[SOURCE RECORDS]

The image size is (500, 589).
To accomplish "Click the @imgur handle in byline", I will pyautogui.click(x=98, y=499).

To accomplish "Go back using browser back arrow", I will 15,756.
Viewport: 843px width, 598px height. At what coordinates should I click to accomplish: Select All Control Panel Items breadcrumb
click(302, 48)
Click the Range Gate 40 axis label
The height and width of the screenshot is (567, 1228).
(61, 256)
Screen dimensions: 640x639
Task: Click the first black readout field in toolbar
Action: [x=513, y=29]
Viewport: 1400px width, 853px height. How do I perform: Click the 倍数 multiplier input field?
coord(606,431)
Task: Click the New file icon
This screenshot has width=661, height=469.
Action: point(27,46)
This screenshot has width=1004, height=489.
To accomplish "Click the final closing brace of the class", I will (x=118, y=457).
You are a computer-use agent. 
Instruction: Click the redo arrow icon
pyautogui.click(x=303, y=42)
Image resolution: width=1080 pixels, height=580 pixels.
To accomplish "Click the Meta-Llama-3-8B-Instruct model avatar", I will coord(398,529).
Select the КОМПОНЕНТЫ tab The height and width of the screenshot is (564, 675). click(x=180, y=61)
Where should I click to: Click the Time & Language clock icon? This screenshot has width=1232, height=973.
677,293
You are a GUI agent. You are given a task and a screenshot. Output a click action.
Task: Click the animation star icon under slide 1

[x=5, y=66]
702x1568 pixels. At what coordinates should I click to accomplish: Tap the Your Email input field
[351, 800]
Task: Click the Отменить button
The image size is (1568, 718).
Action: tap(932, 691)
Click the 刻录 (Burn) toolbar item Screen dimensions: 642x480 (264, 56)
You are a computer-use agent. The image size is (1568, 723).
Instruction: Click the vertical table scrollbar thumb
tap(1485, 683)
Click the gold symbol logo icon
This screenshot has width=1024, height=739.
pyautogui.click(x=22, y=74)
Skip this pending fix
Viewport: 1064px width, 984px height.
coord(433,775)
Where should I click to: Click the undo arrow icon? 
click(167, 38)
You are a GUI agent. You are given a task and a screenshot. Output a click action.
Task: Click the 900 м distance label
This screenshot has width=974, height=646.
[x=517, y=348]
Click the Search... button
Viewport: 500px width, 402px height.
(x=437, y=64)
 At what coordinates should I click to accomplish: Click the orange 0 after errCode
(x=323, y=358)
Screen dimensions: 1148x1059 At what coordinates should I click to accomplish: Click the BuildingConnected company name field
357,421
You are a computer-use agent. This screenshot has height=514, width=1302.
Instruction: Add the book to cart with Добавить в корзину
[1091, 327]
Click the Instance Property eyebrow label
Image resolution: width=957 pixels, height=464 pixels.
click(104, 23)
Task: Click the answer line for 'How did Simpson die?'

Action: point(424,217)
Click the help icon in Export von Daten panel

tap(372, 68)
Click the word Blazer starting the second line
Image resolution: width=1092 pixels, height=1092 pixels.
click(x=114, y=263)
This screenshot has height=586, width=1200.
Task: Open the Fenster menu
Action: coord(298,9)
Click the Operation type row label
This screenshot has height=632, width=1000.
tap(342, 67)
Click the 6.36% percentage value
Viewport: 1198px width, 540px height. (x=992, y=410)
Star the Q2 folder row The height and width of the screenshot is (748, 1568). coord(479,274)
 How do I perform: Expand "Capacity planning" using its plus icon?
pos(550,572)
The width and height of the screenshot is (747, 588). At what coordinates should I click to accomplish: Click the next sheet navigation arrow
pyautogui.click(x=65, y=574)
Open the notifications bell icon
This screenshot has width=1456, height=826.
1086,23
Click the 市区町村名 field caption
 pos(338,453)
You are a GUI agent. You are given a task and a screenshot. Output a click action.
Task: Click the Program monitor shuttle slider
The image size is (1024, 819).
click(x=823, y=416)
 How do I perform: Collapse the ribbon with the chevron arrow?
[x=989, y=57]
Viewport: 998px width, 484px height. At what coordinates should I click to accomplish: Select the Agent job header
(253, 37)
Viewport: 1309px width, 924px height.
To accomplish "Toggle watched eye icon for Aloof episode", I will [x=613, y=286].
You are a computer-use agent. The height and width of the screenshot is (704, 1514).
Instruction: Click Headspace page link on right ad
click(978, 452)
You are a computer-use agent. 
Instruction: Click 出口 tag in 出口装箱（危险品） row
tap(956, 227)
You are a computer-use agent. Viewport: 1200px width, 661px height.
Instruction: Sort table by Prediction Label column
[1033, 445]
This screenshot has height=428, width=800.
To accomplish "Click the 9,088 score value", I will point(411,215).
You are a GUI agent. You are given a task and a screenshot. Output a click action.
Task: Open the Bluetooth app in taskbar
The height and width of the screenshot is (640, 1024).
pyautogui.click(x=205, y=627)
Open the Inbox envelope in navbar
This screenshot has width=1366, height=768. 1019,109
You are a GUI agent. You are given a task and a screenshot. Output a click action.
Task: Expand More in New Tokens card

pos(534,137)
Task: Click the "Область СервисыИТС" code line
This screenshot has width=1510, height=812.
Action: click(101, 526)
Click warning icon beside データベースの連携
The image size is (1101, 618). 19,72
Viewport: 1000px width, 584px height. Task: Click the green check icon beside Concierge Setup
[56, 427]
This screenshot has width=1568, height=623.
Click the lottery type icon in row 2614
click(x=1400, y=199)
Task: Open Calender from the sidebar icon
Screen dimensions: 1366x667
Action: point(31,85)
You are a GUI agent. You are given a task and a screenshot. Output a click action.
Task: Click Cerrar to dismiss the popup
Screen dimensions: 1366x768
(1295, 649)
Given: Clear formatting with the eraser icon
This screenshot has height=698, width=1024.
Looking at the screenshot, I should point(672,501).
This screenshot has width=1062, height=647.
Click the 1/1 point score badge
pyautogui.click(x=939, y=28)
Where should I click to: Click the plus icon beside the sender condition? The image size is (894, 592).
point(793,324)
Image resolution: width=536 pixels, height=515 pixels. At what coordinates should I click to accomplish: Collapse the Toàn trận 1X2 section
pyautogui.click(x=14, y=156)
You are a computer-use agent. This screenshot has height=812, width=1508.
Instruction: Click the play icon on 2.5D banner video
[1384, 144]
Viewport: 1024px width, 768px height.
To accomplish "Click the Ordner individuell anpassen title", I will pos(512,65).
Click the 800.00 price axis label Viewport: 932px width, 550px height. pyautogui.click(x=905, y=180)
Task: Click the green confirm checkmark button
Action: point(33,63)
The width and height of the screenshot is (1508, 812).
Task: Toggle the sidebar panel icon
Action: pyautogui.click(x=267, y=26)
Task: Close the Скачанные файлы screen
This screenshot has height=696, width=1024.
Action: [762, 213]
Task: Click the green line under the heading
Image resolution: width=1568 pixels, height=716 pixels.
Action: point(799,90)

[/SOURCE RECORDS]

WHAT IS NEEDED
Please write the data above out again, exactly the same.

REPLY TO THE TASK
The image size is (500, 589).
To accomplish "Click the @imgur handle in byline", I will pyautogui.click(x=98, y=499).

To accomplish "Go back using browser back arrow", I will 15,756.
Viewport: 843px width, 598px height. At what coordinates should I click to accomplish: Select All Control Panel Items breadcrumb
click(302, 48)
Click the Range Gate 40 axis label
The height and width of the screenshot is (567, 1228).
(61, 256)
Screen dimensions: 640x639
Task: Click the first black readout field in toolbar
Action: [x=513, y=29]
Viewport: 1400px width, 853px height. How do I perform: Click the 倍数 multiplier input field?
coord(606,431)
Task: Click the New file icon
This screenshot has width=661, height=469.
Action: point(27,46)
This screenshot has width=1004, height=489.
To accomplish "Click the final closing brace of the class", I will (x=118, y=457).
You are a computer-use agent. 
Instruction: Click the redo arrow icon
pyautogui.click(x=303, y=42)
Image resolution: width=1080 pixels, height=580 pixels.
To accomplish "Click the Meta-Llama-3-8B-Instruct model avatar", I will coord(398,529).
Select the КОМПОНЕНТЫ tab The height and width of the screenshot is (564, 675). click(x=180, y=61)
Where should I click to: Click the Time & Language clock icon? This screenshot has width=1232, height=973.
677,293
You are a GUI agent. You are given a task and a screenshot. Output a click action.
Task: Click the animation star icon under slide 1

[x=5, y=66]
702x1568 pixels. At what coordinates should I click to accomplish: Tap the Your Email input field
[351, 800]
Task: Click the Отменить button
The image size is (1568, 718).
Action: tap(932, 691)
Click the 刻录 (Burn) toolbar item Screen dimensions: 642x480 (264, 56)
You are a computer-use agent. The image size is (1568, 723).
Instruction: Click the vertical table scrollbar thumb
tap(1485, 683)
Click the gold symbol logo icon
This screenshot has width=1024, height=739.
pyautogui.click(x=22, y=74)
Skip this pending fix
Viewport: 1064px width, 984px height.
coord(433,775)
Where should I click to: Click the undo arrow icon? 
click(167, 38)
You are a GUI agent. You are given a task and a screenshot. Output a click action.
Task: Click the 900 м distance label
This screenshot has width=974, height=646.
[x=517, y=348]
Click the Search... button
Viewport: 500px width, 402px height.
(x=437, y=64)
 At what coordinates should I click to accomplish: Click the orange 0 after errCode
(x=323, y=358)
Screen dimensions: 1148x1059 At what coordinates should I click to accomplish: Click the BuildingConnected company name field
357,421
You are a computer-use agent. This screenshot has height=514, width=1302.
Instruction: Add the book to cart with Добавить в корзину
[1091, 327]
Click the Instance Property eyebrow label
Image resolution: width=957 pixels, height=464 pixels.
click(104, 23)
Task: Click the answer line for 'How did Simpson die?'

Action: point(424,217)
Click the help icon in Export von Daten panel

tap(372, 68)
Click the word Blazer starting the second line
Image resolution: width=1092 pixels, height=1092 pixels.
click(x=114, y=263)
This screenshot has height=586, width=1200.
Task: Open the Fenster menu
Action: coord(298,9)
Click the Operation type row label
This screenshot has height=632, width=1000.
tap(342, 67)
Click the 6.36% percentage value
Viewport: 1198px width, 540px height. (x=992, y=410)
Star the Q2 folder row The height and width of the screenshot is (748, 1568). coord(479,274)
 How do I perform: Expand "Capacity planning" using its plus icon?
pos(550,572)
The width and height of the screenshot is (747, 588). At what coordinates should I click to accomplish: Click the next sheet navigation arrow
pyautogui.click(x=65, y=574)
Open the notifications bell icon
This screenshot has width=1456, height=826.
1086,23
Click the 市区町村名 field caption
 pos(338,453)
You are a GUI agent. You are given a task and a screenshot. Output a click action.
Task: Click the Program monitor shuttle slider
The image size is (1024, 819).
click(x=823, y=416)
 How do I perform: Collapse the ribbon with the chevron arrow?
[x=989, y=57]
Viewport: 998px width, 484px height. At what coordinates should I click to accomplish: Select the Agent job header
(253, 37)
Viewport: 1309px width, 924px height.
To accomplish "Toggle watched eye icon for Aloof episode", I will [x=613, y=286].
You are a computer-use agent. The height and width of the screenshot is (704, 1514).
Instruction: Click Headspace page link on right ad
click(978, 452)
You are a computer-use agent. 
Instruction: Click 出口 tag in 出口装箱（危险品） row
tap(956, 227)
You are a computer-use agent. Viewport: 1200px width, 661px height.
Instruction: Sort table by Prediction Label column
[1033, 445]
This screenshot has height=428, width=800.
To accomplish "Click the 9,088 score value", I will point(411,215).
You are a GUI agent. You are given a task and a screenshot. Output a click action.
Task: Open the Bluetooth app in taskbar
The height and width of the screenshot is (640, 1024).
pyautogui.click(x=205, y=627)
Open the Inbox envelope in navbar
This screenshot has width=1366, height=768. 1019,109
You are a GUI agent. You are given a task and a screenshot. Output a click action.
Task: Expand More in New Tokens card

pos(534,137)
Task: Click the "Область СервисыИТС" code line
This screenshot has width=1510, height=812.
Action: click(101, 526)
Click warning icon beside データベースの連携
The image size is (1101, 618). 19,72
Viewport: 1000px width, 584px height. Task: Click the green check icon beside Concierge Setup
[56, 427]
This screenshot has width=1568, height=623.
Click the lottery type icon in row 2614
click(x=1400, y=199)
Task: Open Calender from the sidebar icon
Screen dimensions: 1366x667
Action: point(31,85)
You are a GUI agent. You are given a task and a screenshot. Output a click action.
Task: Click Cerrar to dismiss the popup
Screen dimensions: 1366x768
(1295, 649)
Given: Clear formatting with the eraser icon
This screenshot has height=698, width=1024.
Looking at the screenshot, I should point(672,501).
This screenshot has width=1062, height=647.
Click the 1/1 point score badge
pyautogui.click(x=939, y=28)
Where should I click to: Click the plus icon beside the sender condition? The image size is (894, 592).
point(793,324)
Image resolution: width=536 pixels, height=515 pixels. At what coordinates should I click to accomplish: Collapse the Toàn trận 1X2 section
pyautogui.click(x=14, y=156)
You are a computer-use agent. This screenshot has height=812, width=1508.
Instruction: Click the play icon on 2.5D banner video
[1384, 144]
Viewport: 1024px width, 768px height.
To accomplish "Click the Ordner individuell anpassen title", I will pos(512,65).
Click the 800.00 price axis label Viewport: 932px width, 550px height. pyautogui.click(x=905, y=180)
Task: Click the green confirm checkmark button
Action: point(33,63)
The width and height of the screenshot is (1508, 812).
Task: Toggle the sidebar panel icon
Action: pyautogui.click(x=267, y=26)
Task: Close the Скачанные файлы screen
This screenshot has height=696, width=1024.
Action: [762, 213]
Task: Click the green line under the heading
Image resolution: width=1568 pixels, height=716 pixels.
Action: point(799,90)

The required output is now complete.